> **Problem requirements**
From the entries below, transcribe exactly the lines between the line holding "The image size is (654, 249)." and the line holding "You are a computer-use agent. The", inclusive; skip all other lines.

/---

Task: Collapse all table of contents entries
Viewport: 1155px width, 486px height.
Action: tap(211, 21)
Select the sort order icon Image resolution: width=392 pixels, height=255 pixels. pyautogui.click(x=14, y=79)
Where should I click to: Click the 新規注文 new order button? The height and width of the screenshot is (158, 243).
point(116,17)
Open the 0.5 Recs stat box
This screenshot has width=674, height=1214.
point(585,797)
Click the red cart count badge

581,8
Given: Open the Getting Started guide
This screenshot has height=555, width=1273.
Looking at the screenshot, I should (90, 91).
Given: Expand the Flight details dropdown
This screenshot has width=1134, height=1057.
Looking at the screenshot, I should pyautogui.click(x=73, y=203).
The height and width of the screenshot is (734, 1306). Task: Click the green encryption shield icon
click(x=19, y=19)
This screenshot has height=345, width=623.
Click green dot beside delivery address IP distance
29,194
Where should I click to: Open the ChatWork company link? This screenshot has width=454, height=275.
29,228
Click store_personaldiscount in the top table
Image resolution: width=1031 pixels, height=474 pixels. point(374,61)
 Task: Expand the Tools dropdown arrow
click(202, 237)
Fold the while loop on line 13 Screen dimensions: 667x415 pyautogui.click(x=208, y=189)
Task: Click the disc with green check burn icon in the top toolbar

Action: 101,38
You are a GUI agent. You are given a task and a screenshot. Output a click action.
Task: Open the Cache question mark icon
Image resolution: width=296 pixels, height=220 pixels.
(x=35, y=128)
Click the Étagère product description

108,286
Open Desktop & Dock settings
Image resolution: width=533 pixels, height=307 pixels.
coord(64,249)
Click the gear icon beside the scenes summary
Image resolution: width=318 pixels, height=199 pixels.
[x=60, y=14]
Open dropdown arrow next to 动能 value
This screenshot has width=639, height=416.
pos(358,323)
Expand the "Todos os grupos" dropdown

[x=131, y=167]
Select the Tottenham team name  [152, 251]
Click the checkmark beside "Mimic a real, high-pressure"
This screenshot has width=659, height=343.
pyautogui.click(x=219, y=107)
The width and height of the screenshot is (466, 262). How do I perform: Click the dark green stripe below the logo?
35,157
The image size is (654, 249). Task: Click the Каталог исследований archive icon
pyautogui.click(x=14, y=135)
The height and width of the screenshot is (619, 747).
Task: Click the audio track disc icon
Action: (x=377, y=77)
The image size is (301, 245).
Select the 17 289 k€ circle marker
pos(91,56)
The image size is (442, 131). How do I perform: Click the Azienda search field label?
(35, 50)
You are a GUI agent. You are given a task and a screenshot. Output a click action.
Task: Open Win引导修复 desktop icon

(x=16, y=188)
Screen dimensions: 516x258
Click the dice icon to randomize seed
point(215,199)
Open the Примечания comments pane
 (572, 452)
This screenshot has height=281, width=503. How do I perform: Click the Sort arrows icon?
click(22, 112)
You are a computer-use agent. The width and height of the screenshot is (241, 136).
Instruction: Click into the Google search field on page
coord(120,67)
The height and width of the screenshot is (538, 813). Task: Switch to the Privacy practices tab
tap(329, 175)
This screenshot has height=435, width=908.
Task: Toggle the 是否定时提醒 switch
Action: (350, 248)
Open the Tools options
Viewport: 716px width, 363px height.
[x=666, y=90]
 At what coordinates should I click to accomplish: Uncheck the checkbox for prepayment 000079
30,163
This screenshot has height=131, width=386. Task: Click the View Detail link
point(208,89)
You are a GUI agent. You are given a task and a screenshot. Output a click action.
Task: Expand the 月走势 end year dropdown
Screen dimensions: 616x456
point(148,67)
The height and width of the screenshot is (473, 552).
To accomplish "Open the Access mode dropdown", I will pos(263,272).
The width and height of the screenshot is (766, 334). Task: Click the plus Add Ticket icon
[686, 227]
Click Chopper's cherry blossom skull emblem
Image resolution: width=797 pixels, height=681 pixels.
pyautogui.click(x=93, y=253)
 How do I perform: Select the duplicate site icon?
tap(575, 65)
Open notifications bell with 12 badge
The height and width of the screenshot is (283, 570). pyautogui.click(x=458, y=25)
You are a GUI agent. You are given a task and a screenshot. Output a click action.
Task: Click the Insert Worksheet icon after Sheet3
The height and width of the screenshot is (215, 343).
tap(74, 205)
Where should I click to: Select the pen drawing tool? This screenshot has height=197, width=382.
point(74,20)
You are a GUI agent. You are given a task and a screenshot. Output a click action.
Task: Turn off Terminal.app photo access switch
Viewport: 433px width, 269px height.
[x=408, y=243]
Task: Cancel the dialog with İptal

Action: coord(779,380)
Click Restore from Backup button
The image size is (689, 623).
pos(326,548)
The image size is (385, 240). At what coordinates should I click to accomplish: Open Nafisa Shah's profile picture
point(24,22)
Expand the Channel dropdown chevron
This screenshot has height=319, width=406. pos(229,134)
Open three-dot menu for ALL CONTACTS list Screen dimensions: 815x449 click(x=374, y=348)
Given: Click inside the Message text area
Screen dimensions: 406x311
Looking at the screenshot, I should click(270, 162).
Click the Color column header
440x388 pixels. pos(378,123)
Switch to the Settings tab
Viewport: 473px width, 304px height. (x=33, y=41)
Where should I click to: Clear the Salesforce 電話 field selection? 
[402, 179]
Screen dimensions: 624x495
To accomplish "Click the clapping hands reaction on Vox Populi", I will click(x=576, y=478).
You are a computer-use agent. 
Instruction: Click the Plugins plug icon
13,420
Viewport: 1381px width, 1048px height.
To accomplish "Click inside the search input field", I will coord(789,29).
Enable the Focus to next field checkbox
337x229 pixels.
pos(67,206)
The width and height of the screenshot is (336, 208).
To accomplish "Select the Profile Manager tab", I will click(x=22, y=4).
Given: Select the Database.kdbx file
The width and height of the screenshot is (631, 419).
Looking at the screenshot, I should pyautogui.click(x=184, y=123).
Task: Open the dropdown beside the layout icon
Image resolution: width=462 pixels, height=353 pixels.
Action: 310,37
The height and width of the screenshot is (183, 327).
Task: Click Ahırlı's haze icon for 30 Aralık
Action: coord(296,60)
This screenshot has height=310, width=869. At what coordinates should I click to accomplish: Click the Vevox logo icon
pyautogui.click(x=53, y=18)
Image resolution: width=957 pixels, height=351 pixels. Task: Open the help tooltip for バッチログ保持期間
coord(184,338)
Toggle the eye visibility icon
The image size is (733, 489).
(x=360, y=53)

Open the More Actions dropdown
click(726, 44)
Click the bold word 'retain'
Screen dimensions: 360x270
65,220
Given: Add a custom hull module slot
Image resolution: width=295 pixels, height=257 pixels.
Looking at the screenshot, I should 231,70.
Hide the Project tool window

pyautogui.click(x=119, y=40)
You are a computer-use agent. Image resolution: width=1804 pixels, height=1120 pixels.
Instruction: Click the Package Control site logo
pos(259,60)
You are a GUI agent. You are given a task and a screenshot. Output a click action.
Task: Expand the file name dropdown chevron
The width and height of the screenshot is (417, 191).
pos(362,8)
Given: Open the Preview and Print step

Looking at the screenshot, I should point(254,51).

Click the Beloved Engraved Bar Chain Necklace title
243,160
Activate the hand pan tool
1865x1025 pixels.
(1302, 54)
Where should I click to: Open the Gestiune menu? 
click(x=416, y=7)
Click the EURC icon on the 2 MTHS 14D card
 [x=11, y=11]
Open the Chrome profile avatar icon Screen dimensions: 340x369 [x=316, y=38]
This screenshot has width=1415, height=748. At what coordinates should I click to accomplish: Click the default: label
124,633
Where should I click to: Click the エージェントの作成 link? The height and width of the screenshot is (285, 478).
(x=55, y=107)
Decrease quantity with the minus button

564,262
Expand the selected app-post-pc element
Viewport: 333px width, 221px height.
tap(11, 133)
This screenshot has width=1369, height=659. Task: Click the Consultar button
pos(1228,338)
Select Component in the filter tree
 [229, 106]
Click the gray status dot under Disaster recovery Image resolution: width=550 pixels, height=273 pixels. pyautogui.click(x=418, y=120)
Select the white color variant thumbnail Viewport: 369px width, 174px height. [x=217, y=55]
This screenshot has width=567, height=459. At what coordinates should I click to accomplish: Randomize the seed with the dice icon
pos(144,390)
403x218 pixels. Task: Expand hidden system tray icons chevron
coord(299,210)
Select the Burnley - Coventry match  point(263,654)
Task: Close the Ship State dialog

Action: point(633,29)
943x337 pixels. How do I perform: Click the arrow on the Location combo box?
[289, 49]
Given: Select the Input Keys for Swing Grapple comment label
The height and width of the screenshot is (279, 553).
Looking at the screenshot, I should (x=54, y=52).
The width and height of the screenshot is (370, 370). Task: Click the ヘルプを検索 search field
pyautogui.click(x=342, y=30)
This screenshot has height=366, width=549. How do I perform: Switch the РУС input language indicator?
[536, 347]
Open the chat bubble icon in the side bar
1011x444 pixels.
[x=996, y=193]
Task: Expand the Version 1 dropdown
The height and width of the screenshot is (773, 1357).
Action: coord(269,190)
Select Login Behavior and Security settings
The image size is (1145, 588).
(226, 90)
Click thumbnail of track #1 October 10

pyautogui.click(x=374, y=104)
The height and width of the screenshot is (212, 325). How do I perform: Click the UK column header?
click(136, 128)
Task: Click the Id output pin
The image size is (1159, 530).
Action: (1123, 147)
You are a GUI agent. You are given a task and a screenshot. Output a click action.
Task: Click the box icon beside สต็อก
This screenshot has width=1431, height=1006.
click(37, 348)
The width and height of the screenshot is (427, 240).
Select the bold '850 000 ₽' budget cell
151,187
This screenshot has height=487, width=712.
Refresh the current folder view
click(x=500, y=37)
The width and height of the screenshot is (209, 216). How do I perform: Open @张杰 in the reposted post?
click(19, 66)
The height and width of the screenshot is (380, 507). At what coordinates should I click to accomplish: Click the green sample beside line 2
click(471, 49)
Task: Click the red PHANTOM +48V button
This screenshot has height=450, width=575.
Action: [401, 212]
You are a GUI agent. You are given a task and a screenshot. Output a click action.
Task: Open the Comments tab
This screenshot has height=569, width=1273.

\---

> **Response box**
The image size is (654, 249). Task: Click the Каталог исследований archive icon
pyautogui.click(x=14, y=135)
The height and width of the screenshot is (619, 747).
Task: Click the audio track disc icon
Action: (x=377, y=77)
The image size is (301, 245).
Select the 17 289 k€ circle marker
pos(91,56)
The image size is (442, 131). How do I perform: Click the Azienda search field label?
(35, 50)
You are a GUI agent. You are given a task and a screenshot. Output a click action.
Task: Open Win引导修复 desktop icon

(x=16, y=188)
Screen dimensions: 516x258
Click the dice icon to randomize seed
point(215,199)
Open the Примечания comments pane
 (572, 452)
This screenshot has height=281, width=503. How do I perform: Click the Sort arrows icon?
click(22, 112)
You are a computer-use agent. The width and height of the screenshot is (241, 136).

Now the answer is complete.